• What is being asked:
Put the rows starting at the one that contains "The height and width of the screenshot is (531, 737)." and ending at the one that contains "center [728, 9]." into a Markdown table with the columns No and Text, numbering each row and skipping blank lines. Leave the pictures out of the table.

• Task input:
*** Block opens ***
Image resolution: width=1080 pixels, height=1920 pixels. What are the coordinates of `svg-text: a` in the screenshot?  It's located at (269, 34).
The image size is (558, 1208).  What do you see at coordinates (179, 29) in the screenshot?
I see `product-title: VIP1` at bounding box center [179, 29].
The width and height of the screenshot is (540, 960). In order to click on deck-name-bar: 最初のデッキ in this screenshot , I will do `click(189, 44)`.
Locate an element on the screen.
*** Block closes ***
*** Block opens ***
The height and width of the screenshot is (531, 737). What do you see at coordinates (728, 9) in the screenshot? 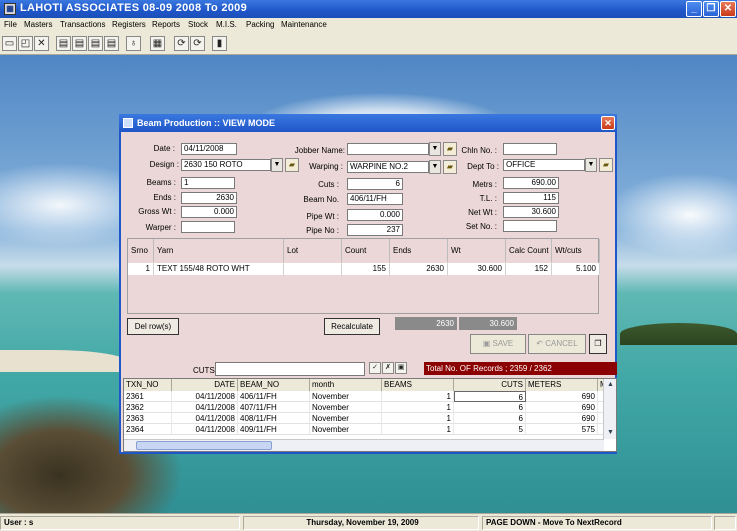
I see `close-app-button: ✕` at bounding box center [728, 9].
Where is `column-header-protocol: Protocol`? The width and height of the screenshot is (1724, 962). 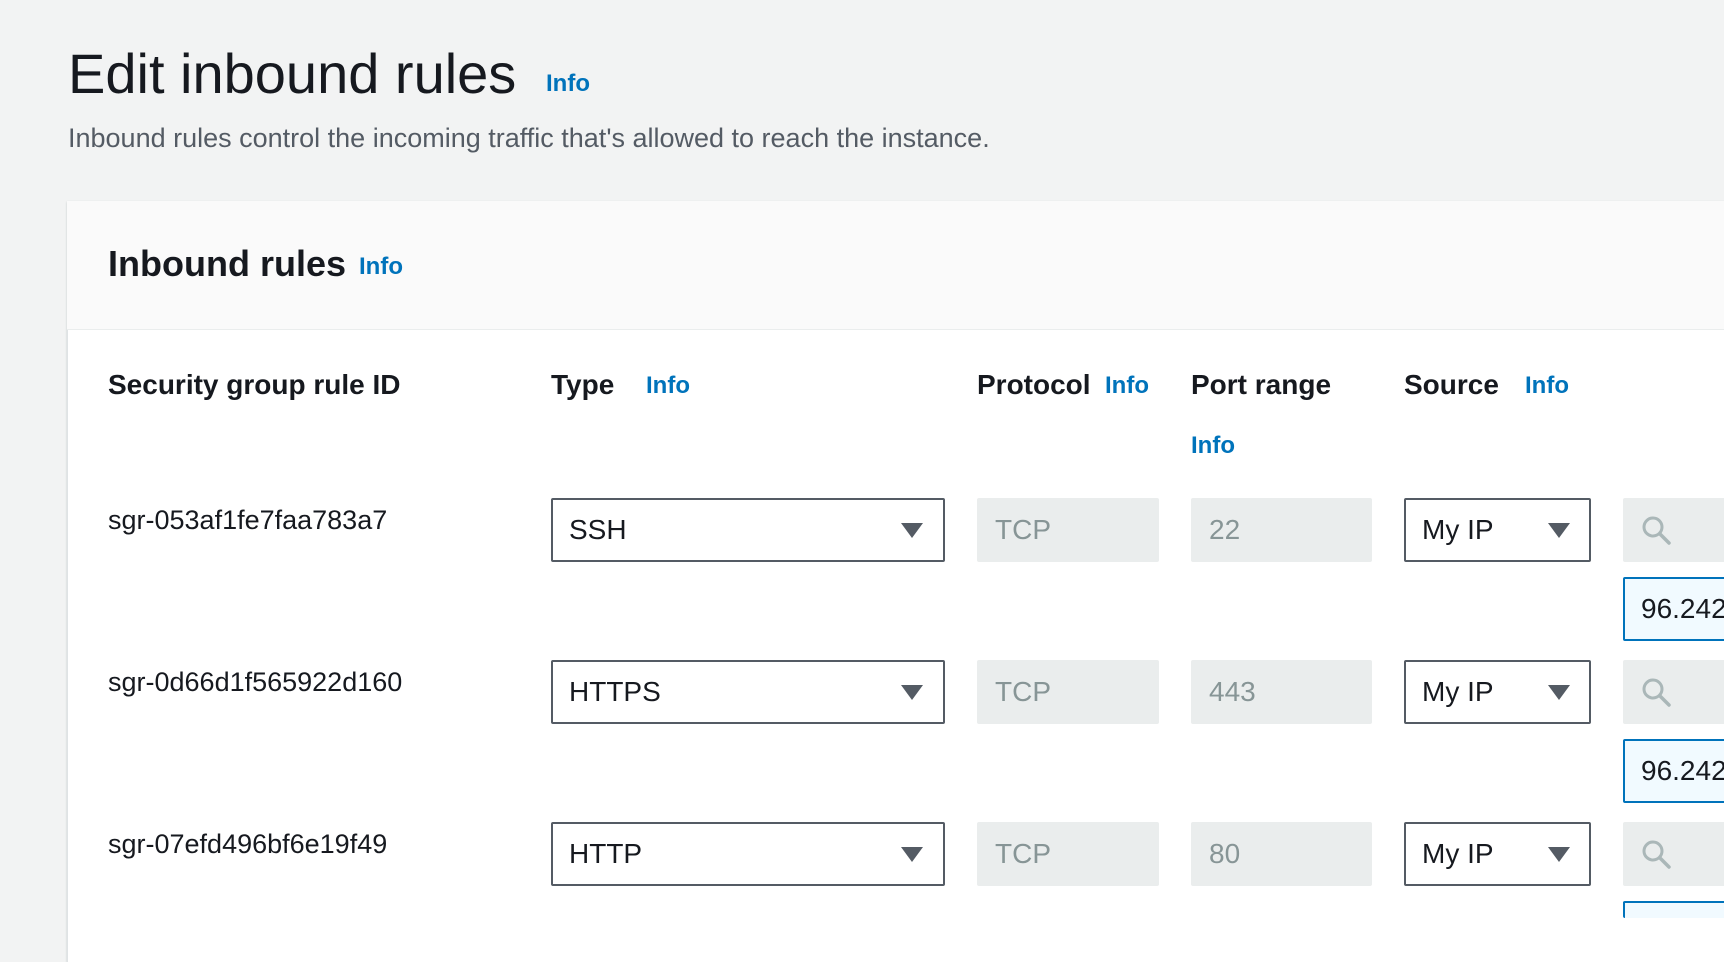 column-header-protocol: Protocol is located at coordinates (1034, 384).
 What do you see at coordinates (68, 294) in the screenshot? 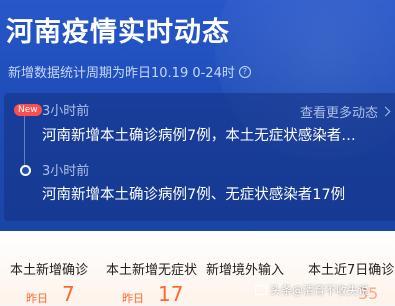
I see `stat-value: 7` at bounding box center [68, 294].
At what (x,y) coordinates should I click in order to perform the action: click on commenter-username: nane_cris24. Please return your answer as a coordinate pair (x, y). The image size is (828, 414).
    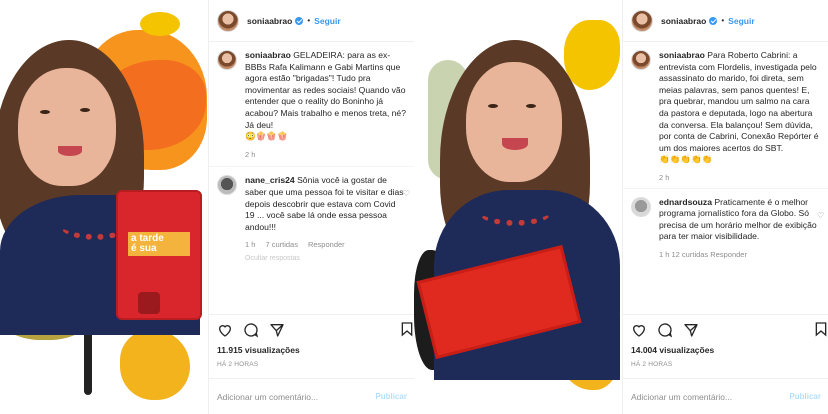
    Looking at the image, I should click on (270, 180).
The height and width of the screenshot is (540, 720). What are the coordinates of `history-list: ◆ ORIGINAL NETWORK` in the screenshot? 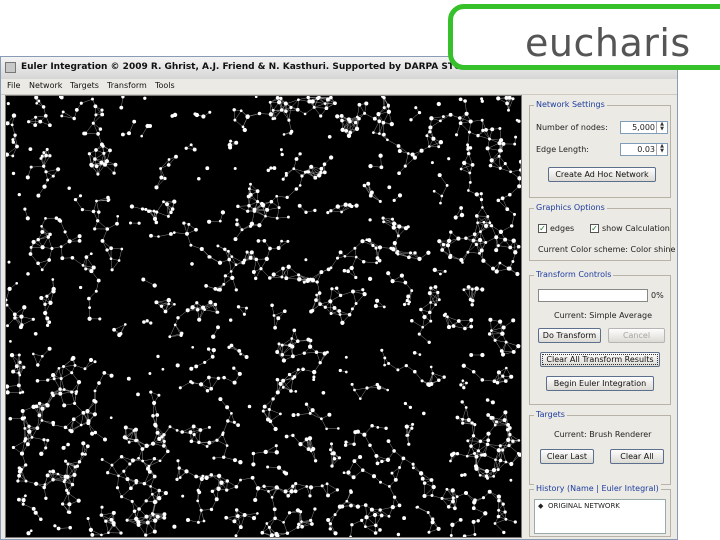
*** Block closes ***
*** Block opens ***
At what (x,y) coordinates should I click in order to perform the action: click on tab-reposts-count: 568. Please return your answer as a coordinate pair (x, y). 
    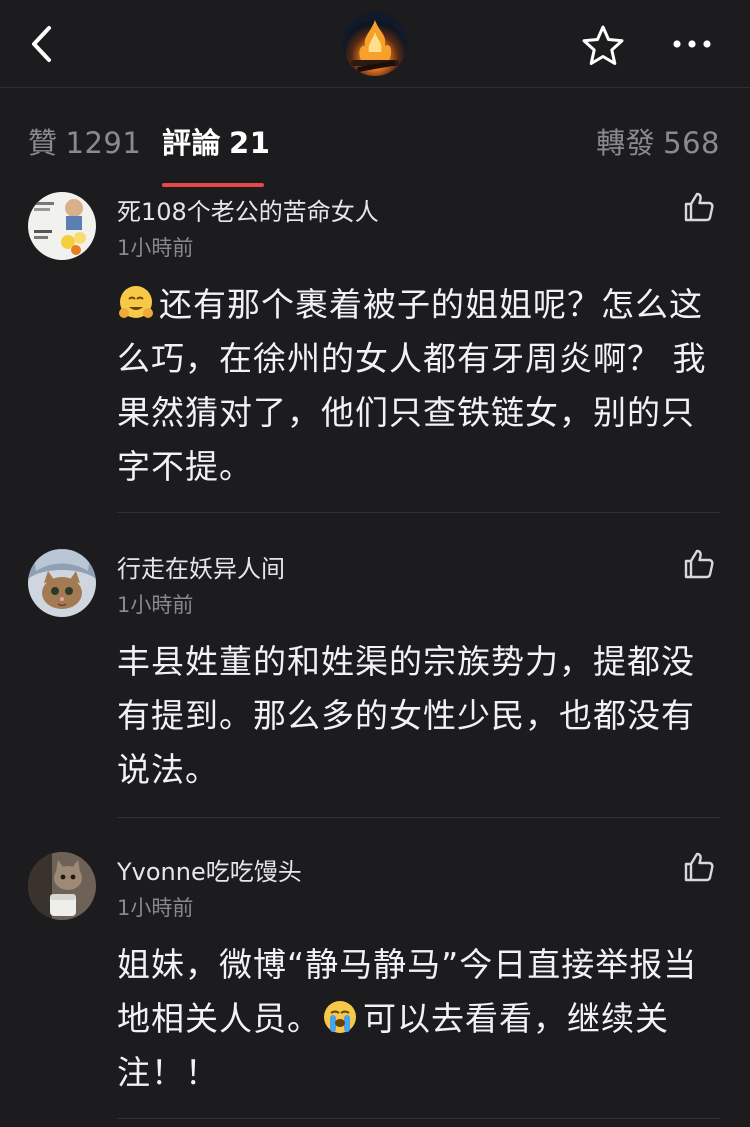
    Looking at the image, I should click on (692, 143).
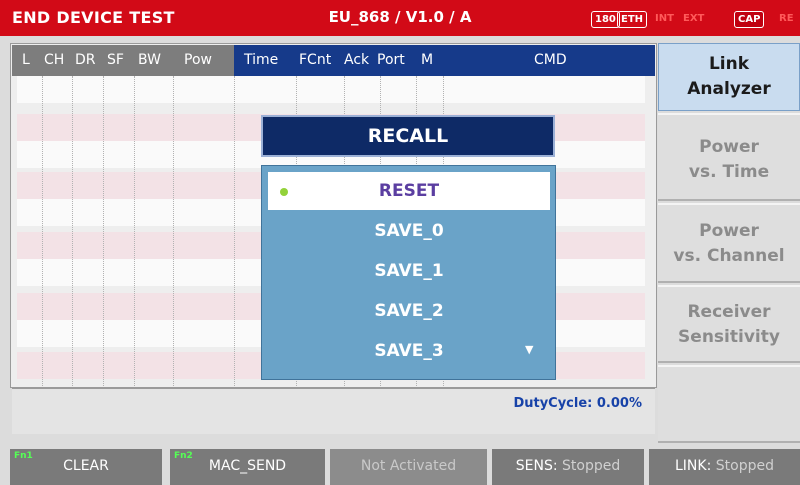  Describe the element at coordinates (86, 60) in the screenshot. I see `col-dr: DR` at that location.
*** Block closes ***
• Answer section:
| No | Text |
|---|---|
| 1 | The height and width of the screenshot is (531, 737). What do you see at coordinates (728, 9) in the screenshot?  |
| 2 | I see `close-app-button: ✕` at bounding box center [728, 9]. |